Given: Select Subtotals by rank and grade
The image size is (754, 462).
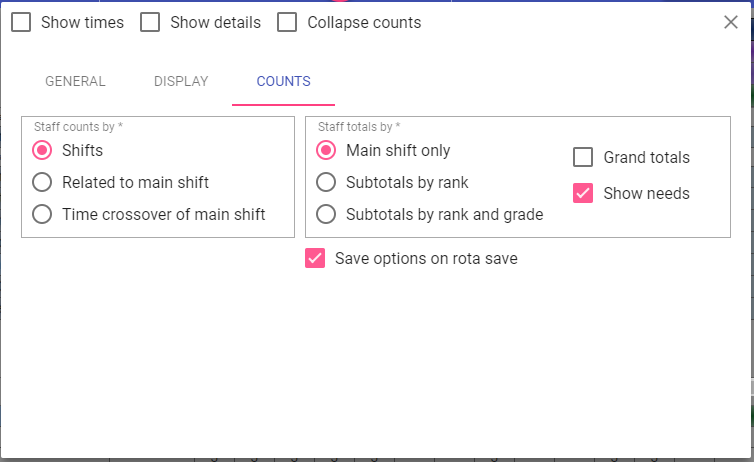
------------------------------------
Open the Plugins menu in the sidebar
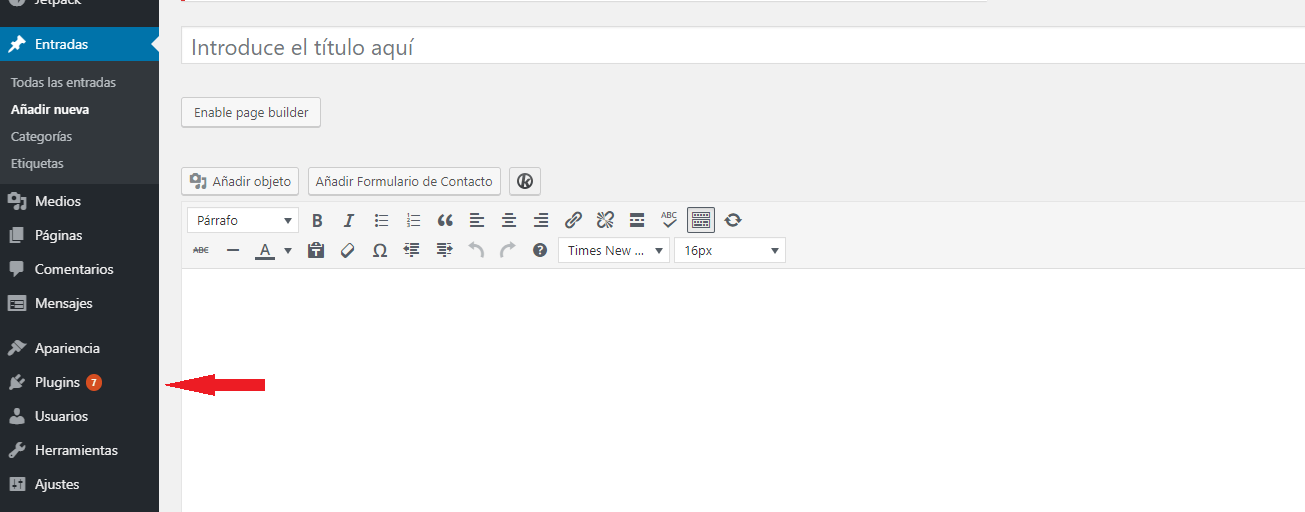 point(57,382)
------------------------------------
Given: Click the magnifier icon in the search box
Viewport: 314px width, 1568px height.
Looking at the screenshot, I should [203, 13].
------------------------------------
What the task requires: Whenever a line of the listing above holds the word "Given", copy that line.

Completed exercise:
Given: Select Subtotals by rank and grade
Given: Click the magnifier icon in the search box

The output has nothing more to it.